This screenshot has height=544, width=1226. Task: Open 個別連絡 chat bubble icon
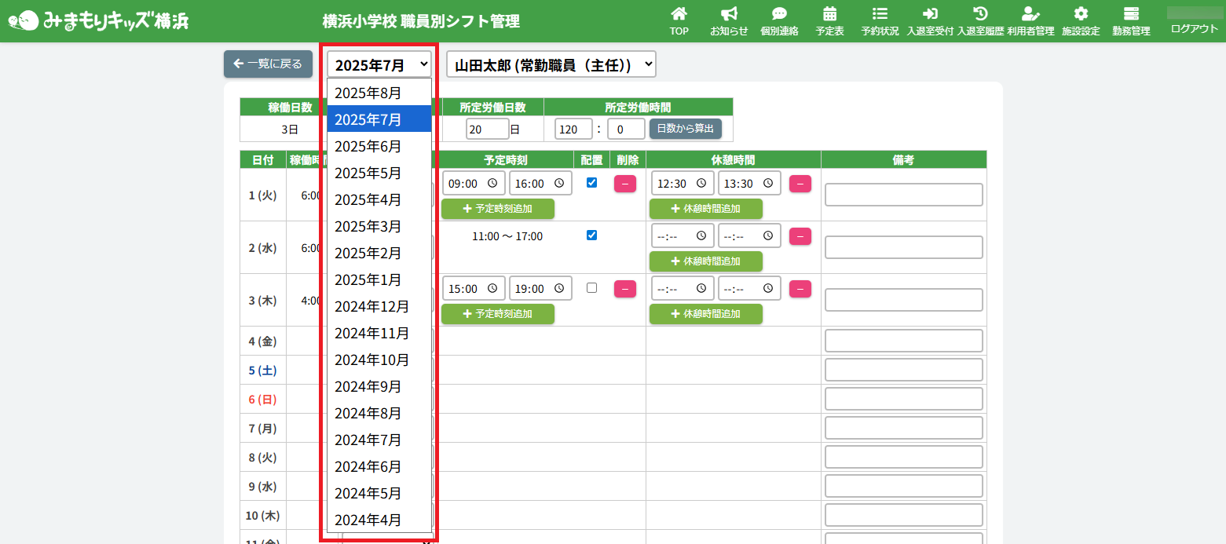pos(779,14)
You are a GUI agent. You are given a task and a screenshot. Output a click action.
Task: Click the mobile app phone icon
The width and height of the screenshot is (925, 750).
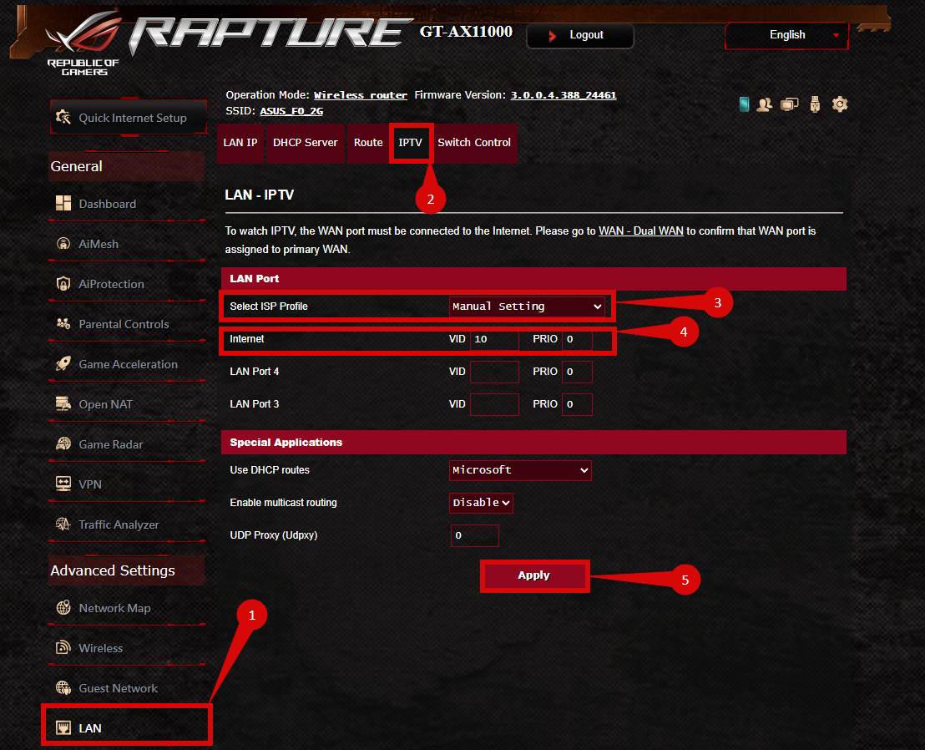click(x=744, y=104)
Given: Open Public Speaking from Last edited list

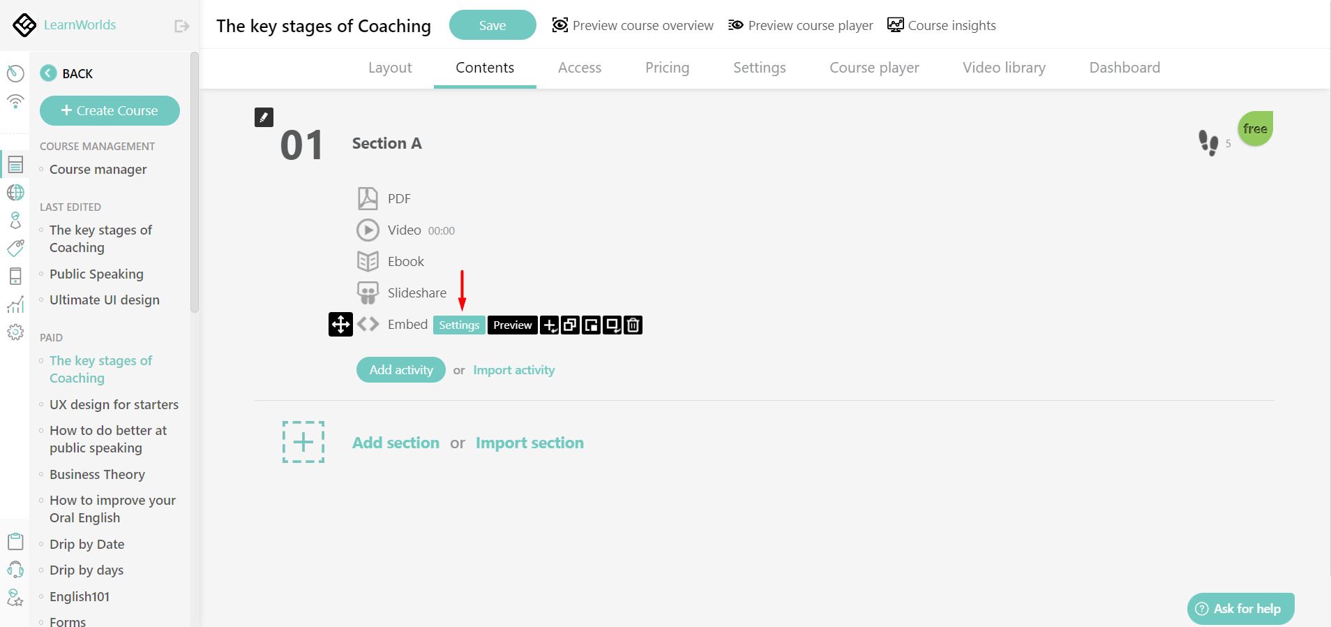Looking at the screenshot, I should [x=96, y=274].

● What you will do:
Write out the records once more, word for word, though without the pictures they contain.

● Finished task:
This screenshot has height=544, width=1226. Task: Open 個別連絡 chat bubble icon
pos(779,14)
You are a GUI agent. You are given a task and a screenshot. Output a click action.
Task: Click the mobile app phone icon
The width and height of the screenshot is (925, 750).
click(x=744, y=104)
Given: Open Public Speaking from Last edited list

Looking at the screenshot, I should [x=96, y=274].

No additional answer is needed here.